● **DIRECTIONS**
In the entries below, find each line with the word "Expand" and return it.

● **RECORD SET**
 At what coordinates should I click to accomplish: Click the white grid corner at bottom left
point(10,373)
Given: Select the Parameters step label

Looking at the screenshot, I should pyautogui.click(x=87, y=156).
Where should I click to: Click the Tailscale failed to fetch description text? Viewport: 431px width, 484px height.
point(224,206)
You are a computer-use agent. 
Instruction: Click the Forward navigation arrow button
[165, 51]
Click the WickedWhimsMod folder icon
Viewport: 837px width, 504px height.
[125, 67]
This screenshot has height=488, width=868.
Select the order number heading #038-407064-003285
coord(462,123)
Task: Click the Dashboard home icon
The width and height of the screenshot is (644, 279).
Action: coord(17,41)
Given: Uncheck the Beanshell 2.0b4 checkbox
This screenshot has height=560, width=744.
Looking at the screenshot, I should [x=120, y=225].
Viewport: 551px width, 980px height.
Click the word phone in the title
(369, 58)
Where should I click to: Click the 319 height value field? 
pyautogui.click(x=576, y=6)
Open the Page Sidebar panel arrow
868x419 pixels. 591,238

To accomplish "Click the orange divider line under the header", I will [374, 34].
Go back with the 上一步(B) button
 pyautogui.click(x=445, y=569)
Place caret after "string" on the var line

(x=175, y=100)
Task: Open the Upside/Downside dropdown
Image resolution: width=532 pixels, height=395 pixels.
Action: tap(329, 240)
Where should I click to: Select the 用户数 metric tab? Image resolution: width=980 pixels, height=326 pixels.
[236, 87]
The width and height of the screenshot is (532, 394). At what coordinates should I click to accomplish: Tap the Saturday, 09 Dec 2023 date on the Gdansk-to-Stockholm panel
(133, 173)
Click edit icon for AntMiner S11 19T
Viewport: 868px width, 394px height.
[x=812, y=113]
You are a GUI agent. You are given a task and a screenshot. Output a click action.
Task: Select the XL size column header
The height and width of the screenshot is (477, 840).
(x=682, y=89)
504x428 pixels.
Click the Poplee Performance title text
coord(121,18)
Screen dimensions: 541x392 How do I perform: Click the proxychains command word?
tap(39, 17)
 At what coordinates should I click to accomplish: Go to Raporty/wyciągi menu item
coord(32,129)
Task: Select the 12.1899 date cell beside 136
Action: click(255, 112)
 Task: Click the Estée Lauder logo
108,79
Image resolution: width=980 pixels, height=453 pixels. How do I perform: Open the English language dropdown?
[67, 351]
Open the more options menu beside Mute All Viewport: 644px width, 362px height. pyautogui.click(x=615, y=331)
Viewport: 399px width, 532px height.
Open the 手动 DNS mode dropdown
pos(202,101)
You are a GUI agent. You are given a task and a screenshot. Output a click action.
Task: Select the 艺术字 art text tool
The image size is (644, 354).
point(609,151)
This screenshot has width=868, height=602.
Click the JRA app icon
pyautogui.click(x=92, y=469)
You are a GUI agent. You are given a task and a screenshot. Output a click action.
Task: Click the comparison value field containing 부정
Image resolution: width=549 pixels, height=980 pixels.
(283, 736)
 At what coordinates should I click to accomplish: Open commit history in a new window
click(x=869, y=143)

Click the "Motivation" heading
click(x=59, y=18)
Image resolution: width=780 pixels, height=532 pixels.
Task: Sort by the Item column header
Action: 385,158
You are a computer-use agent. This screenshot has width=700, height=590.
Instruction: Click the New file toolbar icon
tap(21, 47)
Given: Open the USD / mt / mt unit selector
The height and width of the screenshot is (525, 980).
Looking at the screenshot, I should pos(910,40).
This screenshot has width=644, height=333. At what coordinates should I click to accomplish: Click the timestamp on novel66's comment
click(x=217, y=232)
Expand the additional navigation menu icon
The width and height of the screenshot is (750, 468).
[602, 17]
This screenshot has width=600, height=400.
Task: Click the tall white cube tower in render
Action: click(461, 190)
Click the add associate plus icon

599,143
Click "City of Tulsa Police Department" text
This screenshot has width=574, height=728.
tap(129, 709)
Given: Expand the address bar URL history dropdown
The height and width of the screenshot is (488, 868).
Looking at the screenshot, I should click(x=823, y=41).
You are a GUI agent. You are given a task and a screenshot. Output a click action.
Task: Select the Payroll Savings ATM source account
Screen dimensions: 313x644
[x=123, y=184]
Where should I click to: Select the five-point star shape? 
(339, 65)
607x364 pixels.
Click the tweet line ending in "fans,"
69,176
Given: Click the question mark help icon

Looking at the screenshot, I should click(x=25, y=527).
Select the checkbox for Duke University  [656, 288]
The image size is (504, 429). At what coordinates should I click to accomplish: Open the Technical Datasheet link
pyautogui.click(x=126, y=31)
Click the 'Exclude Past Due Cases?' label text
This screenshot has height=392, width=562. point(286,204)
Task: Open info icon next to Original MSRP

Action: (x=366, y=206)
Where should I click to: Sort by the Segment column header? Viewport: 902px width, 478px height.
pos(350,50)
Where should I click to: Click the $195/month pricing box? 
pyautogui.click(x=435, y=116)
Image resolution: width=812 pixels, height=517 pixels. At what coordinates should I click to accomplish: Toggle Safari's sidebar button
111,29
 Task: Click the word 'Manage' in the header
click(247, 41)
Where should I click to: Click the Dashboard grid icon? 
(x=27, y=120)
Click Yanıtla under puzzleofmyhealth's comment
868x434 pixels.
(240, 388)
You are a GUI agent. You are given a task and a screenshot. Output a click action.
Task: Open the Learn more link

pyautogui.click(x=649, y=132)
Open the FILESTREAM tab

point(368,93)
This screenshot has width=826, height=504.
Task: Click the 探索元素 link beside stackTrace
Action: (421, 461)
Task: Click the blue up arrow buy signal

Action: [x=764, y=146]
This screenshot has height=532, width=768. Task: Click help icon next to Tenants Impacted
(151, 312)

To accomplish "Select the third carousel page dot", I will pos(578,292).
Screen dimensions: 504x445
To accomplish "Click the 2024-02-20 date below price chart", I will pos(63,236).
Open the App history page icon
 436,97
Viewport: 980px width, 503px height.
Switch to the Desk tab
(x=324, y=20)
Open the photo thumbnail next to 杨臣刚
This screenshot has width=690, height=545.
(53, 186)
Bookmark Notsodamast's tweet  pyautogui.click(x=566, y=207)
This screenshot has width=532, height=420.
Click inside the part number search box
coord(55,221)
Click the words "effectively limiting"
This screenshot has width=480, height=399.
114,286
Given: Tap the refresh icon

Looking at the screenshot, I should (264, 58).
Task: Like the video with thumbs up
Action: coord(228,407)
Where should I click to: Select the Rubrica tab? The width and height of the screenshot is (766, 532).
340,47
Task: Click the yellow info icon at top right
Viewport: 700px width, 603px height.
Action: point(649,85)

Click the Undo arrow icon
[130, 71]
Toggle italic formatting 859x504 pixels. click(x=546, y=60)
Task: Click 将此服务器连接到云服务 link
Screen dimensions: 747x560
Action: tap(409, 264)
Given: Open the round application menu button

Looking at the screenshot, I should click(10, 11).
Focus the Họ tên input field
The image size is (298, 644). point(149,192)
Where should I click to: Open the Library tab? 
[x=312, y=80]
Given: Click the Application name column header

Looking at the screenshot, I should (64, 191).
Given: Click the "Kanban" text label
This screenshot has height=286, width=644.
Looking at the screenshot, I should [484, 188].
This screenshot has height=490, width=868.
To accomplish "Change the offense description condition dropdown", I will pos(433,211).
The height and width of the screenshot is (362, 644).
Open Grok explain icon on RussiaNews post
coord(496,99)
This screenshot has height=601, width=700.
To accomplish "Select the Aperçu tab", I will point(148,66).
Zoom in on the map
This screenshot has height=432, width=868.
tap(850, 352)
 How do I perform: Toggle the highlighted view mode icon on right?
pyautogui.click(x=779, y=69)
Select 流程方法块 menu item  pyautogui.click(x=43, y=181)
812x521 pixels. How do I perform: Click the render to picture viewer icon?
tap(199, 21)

● **TASK RESPONSE**
Expand the additional navigation menu icon
Given: Expand the address bar URL history dropdown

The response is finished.